Coaching & Mentoring At Work

Coaching and mentoring are both helping strategies that develop an individual. The intent of both coaching and mentoring is the same, namely to help the individual learn using a variety of helping activities. Utilising such interventions can be crucial tools in contributing to personal and organisational performance.  

The purpose of coaching is to stimulate the thoughts and ideas of the coachee to figure out their own way of achieving things, to help them find solutions and a way forward. Therefore, the coach is the instrument that helps the person navigate, using their own internal compass, to reach their potential. 

“Coaching is the art of facilitating the performance, learning
and development of another”

(M Downey 2013)

So, the coach carries out a facilitative role, is coachee centric, working to the
coachee’s agenda. In an organisational context, coaching can be a suitable
intervention to focus the individual on achieving optimal performance in their job;

KPI’s, objectives, tasks, projects, etc. It allows the individual to examine what they
need to achieve, and how they can achieve it. It provides an opportunity to self
assess and improve interpersonal skills e.g. handling conflict, communication etc.

Coaching also serves well in areas such as professional and career development, identifying personal aspirations, exploring opportunities and possible resources to facilitate self-development.

In summary, coaching is about providing the opportunity for the coachee to self-reflect, review and then respond by taking meaningful action to move forward.

Mentoring is sharing expert advice and guidance to an individual to help them learn.
The mentor is the ‘go-to’ person providing counsel, wisdom, expertise and experience. They act as a sounding board, allowing the mentee to shape their thinking while gaining insight and views from the mentor.

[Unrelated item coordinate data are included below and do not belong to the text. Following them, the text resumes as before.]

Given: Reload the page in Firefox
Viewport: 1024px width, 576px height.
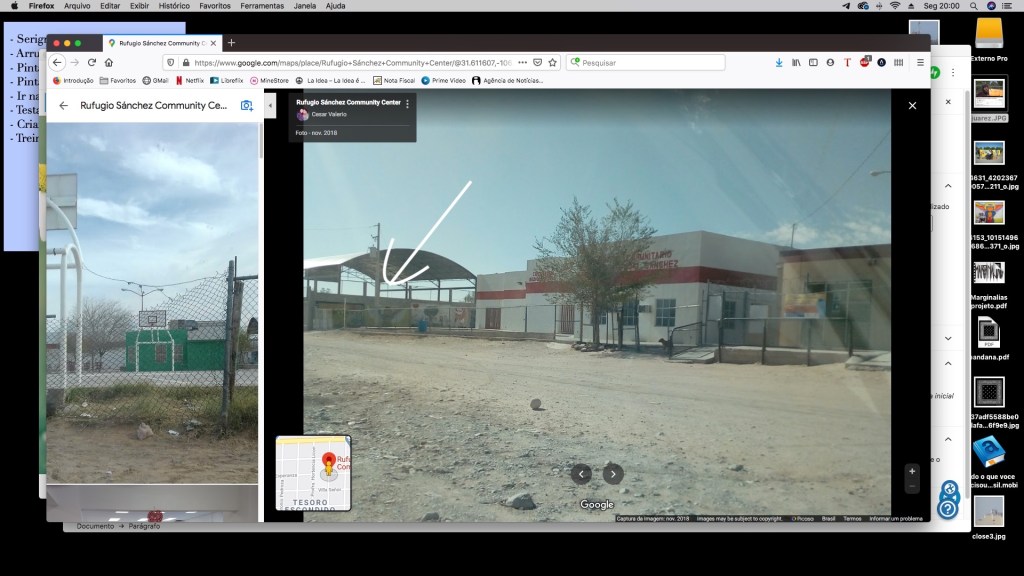Looking at the screenshot, I should [x=92, y=62].
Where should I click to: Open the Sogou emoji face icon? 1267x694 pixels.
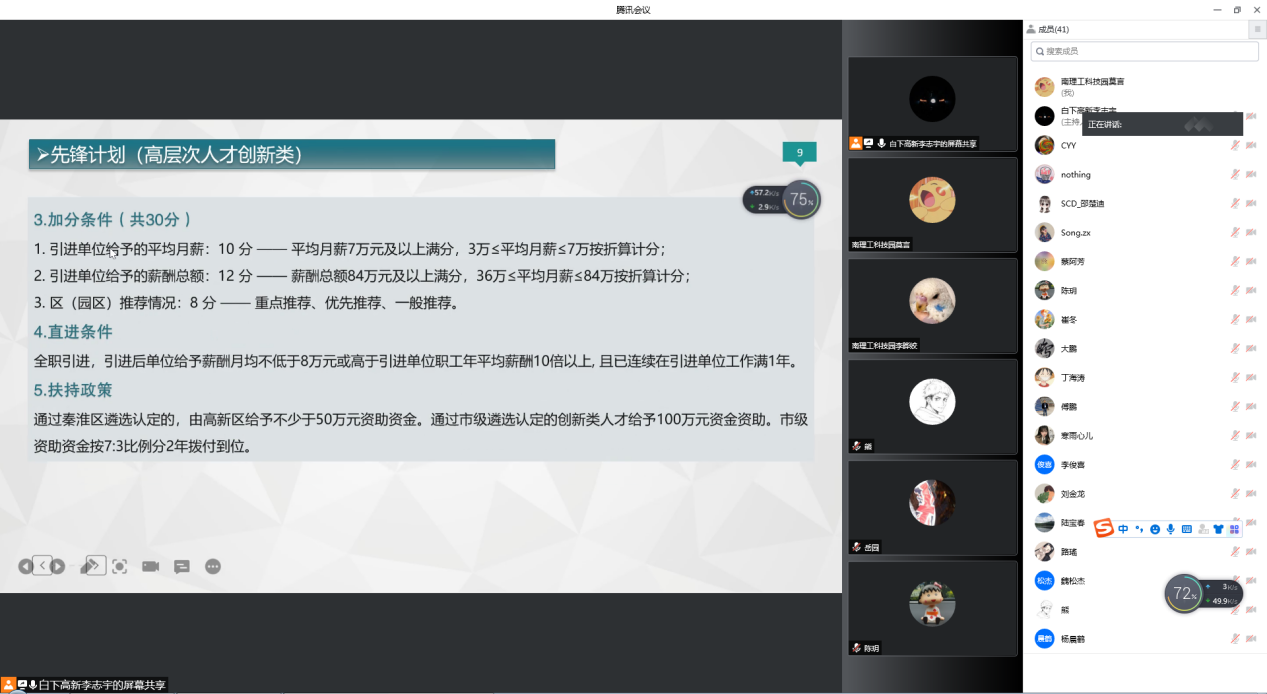tap(1155, 529)
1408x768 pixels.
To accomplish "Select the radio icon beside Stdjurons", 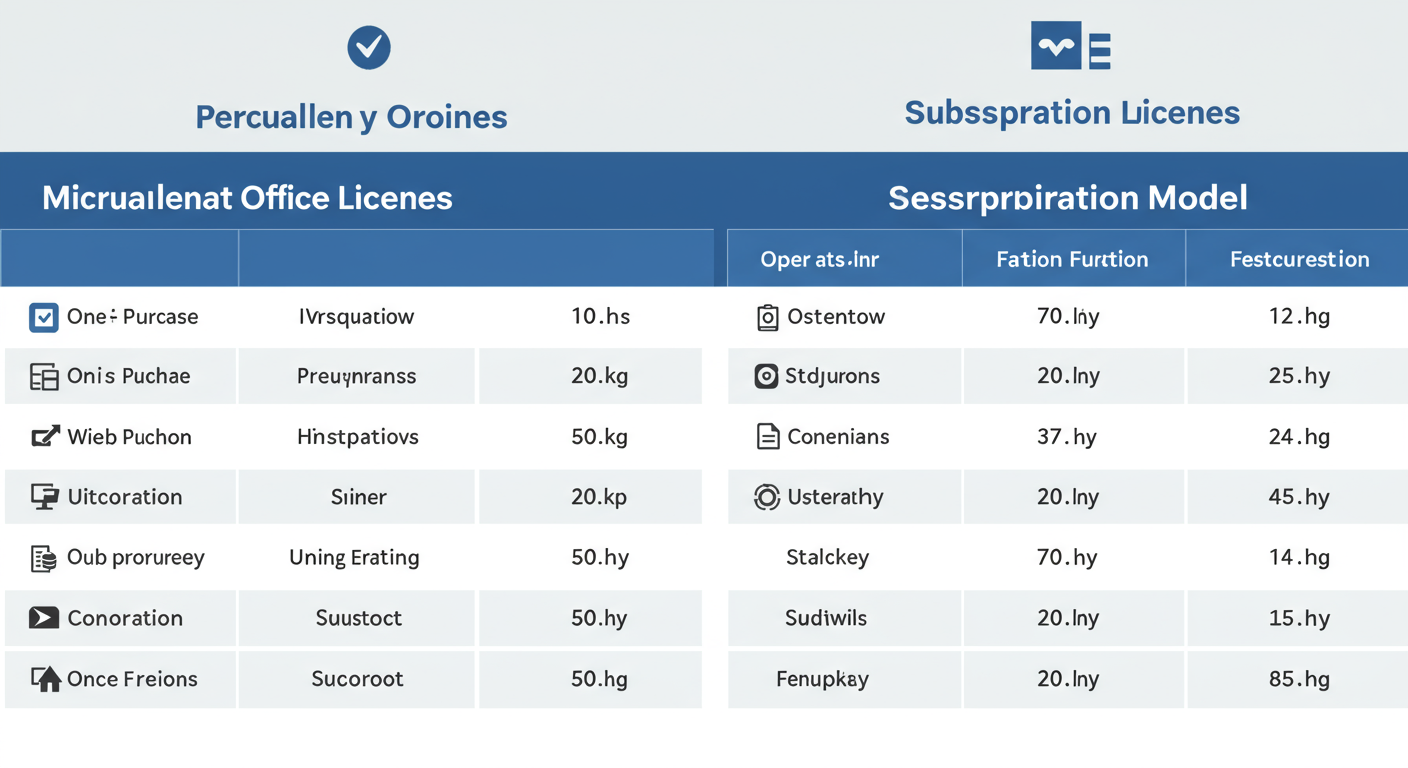I will (766, 377).
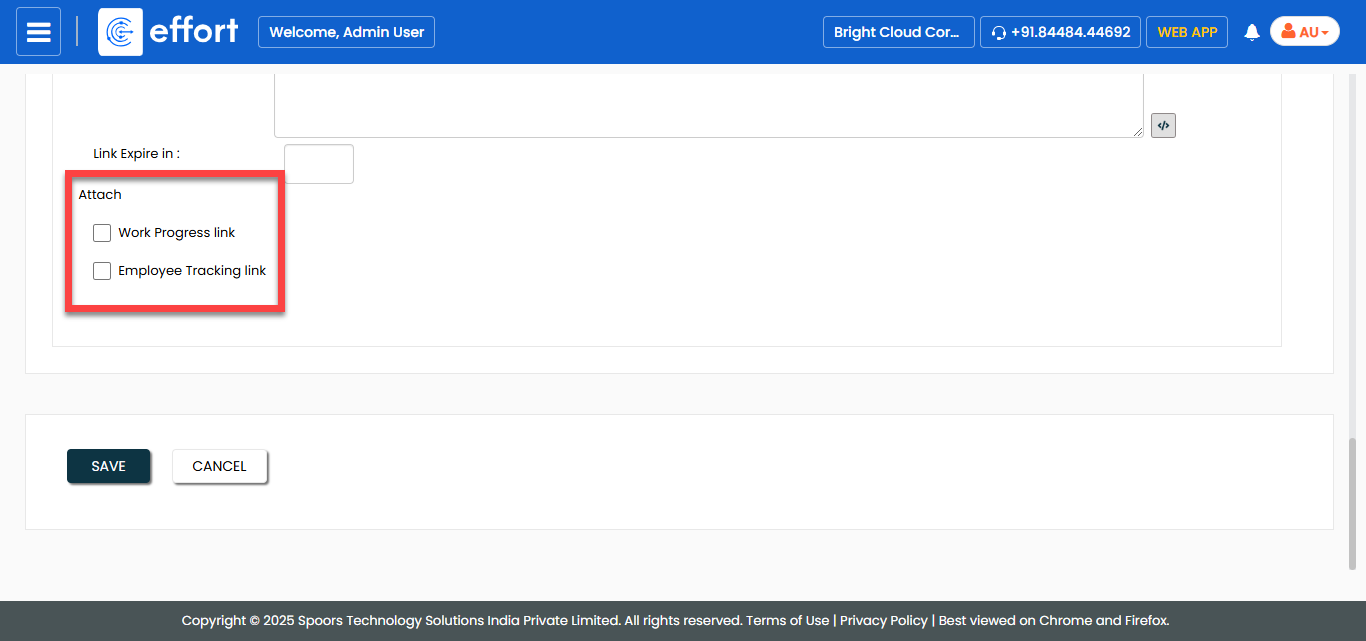This screenshot has width=1366, height=641.
Task: Click the effort logo icon
Action: (120, 32)
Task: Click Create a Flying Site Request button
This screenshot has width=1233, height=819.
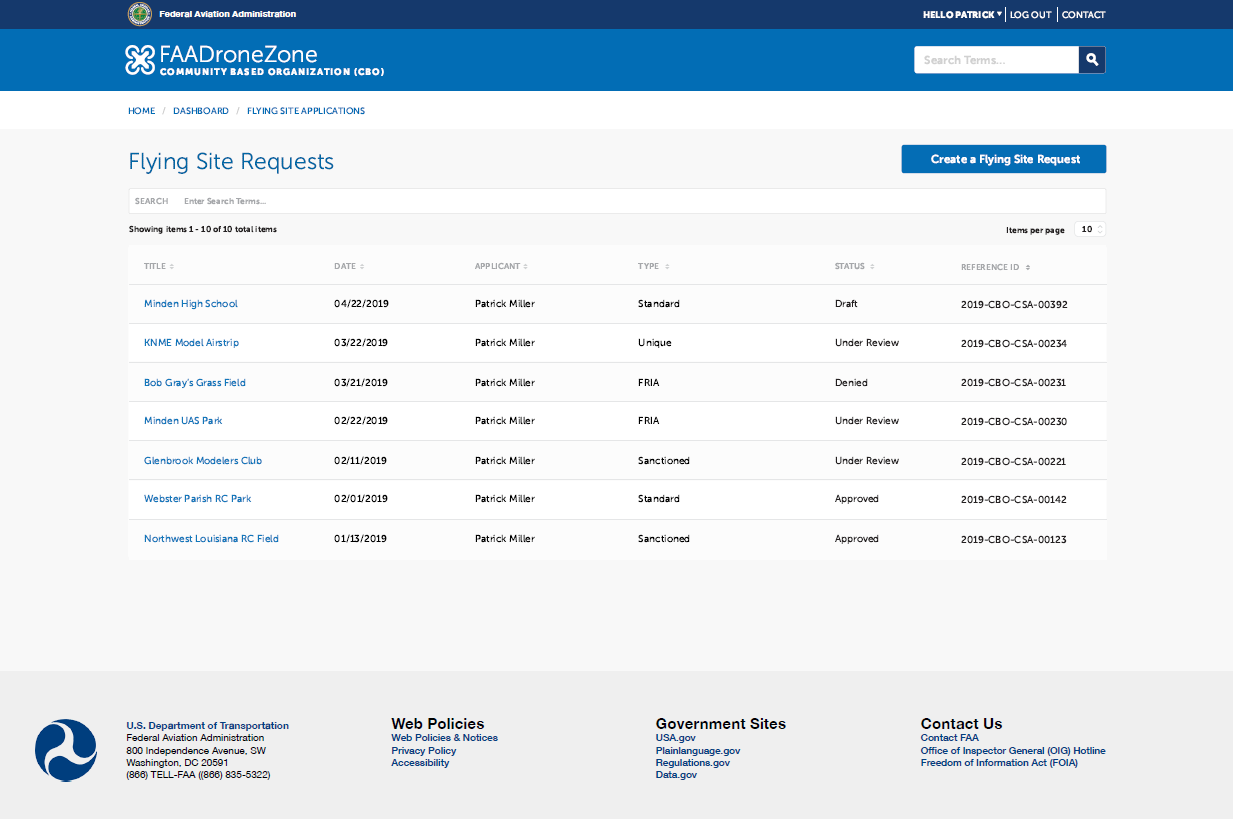Action: [x=1004, y=159]
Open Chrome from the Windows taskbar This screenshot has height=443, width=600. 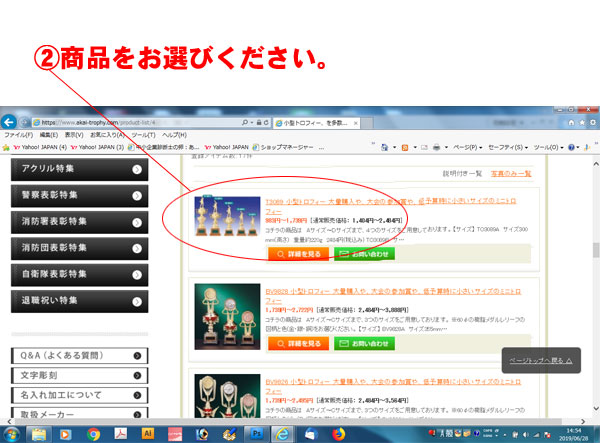pos(93,433)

The mentor gives support by providing information, advice and assistance in a way that empowers the mentee

(J Starr 2014)

The mentor's approach to the relationship can affect the learning outcome, in the
way they ‘empower’ the mentee. They can choose to use a facilitative approach in
that the mentor encourages the mentee to review their own experiences, be intuitive
and learn their own lessons. Or, they can offer advice and opinion, therefore
learning from the mentor’s experience. In an organisational context, mentoring
can be a suitable intervention that provides longer-term focused development of an
individual. The mentor can open doors, create contacts and point the mentee in the right
direction. The mentee may want to discuss personal issues or obstacles and gain valuable insight from the mentor on how to overcome them.

In summary, the mentor provides insight, advice, guidance and direction to help the mentee learn and develop.